The New York Times loves a story about unfounded fears about Immigrants of Color. See Melissa Eddy's August 19 report from Germany, where Angela Merkel's open-arms policies to refugees have become controversial. The story was headlined "A Summer of Angst in One of the World’s Safest Countries." Eddy began:
Germany ranks in international studies as one of the safest, most peaceful countries in the world. Overall crime has declined for the better part of a decade, and statistics show that Germans have relatively few reasons to feel insecure.
But don’t tell that to Germans in what has become their summer of anxiety. Since June, a series of crimes — some violent and seemingly random, some targeted and political; some by migrants, and some aimed at them — have jangled nerves and amplified a sense of a nation straining at the seams.

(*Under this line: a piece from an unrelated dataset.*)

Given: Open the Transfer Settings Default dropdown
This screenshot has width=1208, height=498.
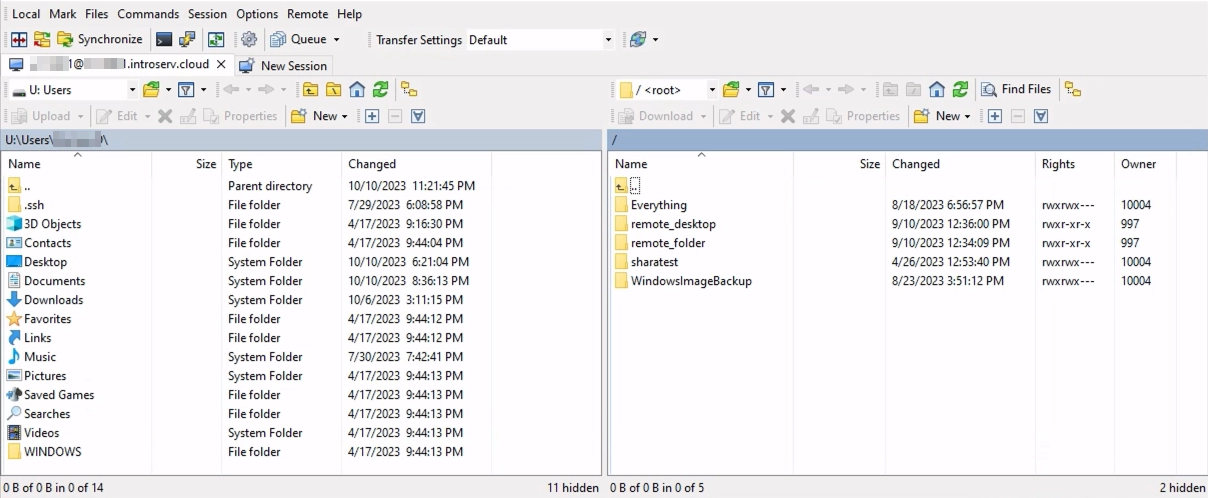Looking at the screenshot, I should 608,40.
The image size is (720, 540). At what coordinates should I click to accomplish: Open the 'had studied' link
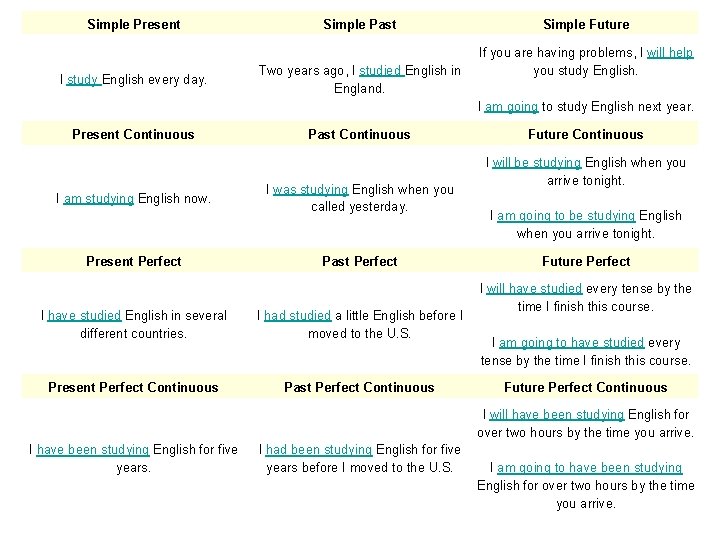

To underline "German unease," Eddy cited a horrific anecdote: "a man shoved a boy and his mother in front of an oncoming train in Frankfurt’s central station in broad daylight at the height of the summer travel season. She managed to roll to safety; her 8-year-old son was crushed and killed." The Frankfurt police said on Twitter that the suspect was African, prompting "an immediate outcry from members of the far-right, nationalist Alternative for Germany party, usually referred to by its German-language initials, AfD."
Eddy pointed out that the murderer in this case -- 40-year-old Habte Araya -- was Eritrean, but he was not a refugee allowed into Germany; instead, he had been living in Switzerland for years. (He showed signs of mental illness, and had not been working.) Armed with disturbing stories like these, AfD has strongly opposed Angela Merkel's welcoming of refugees, and "immigration has become the defining issue" in German politics.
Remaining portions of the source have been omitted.